Stored data:
☆ ☆ ☆ ☆ ☆

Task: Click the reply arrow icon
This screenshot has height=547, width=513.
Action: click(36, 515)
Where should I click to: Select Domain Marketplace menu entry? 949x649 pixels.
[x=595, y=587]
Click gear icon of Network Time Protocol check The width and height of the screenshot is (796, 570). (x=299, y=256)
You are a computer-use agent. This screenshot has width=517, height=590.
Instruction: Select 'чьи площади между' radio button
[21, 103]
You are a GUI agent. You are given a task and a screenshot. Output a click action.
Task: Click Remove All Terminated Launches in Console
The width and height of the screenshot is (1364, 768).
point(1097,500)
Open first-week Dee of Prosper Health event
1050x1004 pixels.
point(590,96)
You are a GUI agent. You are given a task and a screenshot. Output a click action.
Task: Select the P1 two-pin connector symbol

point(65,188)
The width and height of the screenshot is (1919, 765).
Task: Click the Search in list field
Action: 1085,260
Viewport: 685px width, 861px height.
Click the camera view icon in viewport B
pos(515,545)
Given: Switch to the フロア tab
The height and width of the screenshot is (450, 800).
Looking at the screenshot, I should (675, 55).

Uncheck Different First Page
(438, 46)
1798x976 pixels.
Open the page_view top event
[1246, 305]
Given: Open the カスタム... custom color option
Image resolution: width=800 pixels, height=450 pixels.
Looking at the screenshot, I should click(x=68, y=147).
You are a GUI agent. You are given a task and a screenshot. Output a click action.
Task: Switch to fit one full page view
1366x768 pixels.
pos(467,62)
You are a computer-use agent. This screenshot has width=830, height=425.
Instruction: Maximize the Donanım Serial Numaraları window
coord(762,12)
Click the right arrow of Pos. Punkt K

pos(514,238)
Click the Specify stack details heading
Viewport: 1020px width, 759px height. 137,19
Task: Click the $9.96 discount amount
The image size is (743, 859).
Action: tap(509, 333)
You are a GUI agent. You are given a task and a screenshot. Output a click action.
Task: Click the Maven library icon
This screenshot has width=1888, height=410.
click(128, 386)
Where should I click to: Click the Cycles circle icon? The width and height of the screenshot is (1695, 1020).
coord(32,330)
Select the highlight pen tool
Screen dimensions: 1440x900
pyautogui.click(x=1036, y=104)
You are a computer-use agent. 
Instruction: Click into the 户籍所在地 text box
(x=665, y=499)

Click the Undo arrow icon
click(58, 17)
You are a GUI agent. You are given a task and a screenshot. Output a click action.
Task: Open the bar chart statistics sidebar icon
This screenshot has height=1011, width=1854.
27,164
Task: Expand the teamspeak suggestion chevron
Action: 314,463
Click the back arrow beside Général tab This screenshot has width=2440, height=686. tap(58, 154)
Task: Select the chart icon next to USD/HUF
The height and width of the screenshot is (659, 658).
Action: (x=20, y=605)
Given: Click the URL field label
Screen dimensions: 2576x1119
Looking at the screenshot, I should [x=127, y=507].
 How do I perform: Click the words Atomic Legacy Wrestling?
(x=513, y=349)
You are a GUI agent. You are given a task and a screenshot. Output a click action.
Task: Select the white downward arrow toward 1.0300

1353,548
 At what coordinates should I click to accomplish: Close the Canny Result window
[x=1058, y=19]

☆ ☆ ☆ ☆ ☆

## Task statement:
Set down nothing but the lines from the one containing "Where should I click to: Click" through the end of the entries above, exactly as written, both ends counted.

## Answer box:
Where should I click to: Click the Cycles circle icon? The width and height of the screenshot is (1695, 1020).
coord(32,330)
Select the highlight pen tool
Screen dimensions: 1440x900
pyautogui.click(x=1036, y=104)
You are a computer-use agent. 
Instruction: Click into the 户籍所在地 text box
(x=665, y=499)

Click the Undo arrow icon
click(58, 17)
You are a GUI agent. You are given a task and a screenshot. Output a click action.
Task: Open the bar chart statistics sidebar icon
This screenshot has height=1011, width=1854.
27,164
Task: Expand the teamspeak suggestion chevron
Action: 314,463
Click the back arrow beside Général tab This screenshot has width=2440, height=686. tap(58, 154)
Task: Select the chart icon next to USD/HUF
The height and width of the screenshot is (659, 658).
Action: (x=20, y=605)
Given: Click the URL field label
Screen dimensions: 2576x1119
Looking at the screenshot, I should [x=127, y=507].
 How do I perform: Click the words Atomic Legacy Wrestling?
(x=513, y=349)
You are a GUI agent. You are given a task and a screenshot. Output a click action.
Task: Select the white downward arrow toward 1.0300

1353,548
 At what coordinates should I click to accomplish: Close the Canny Result window
[x=1058, y=19]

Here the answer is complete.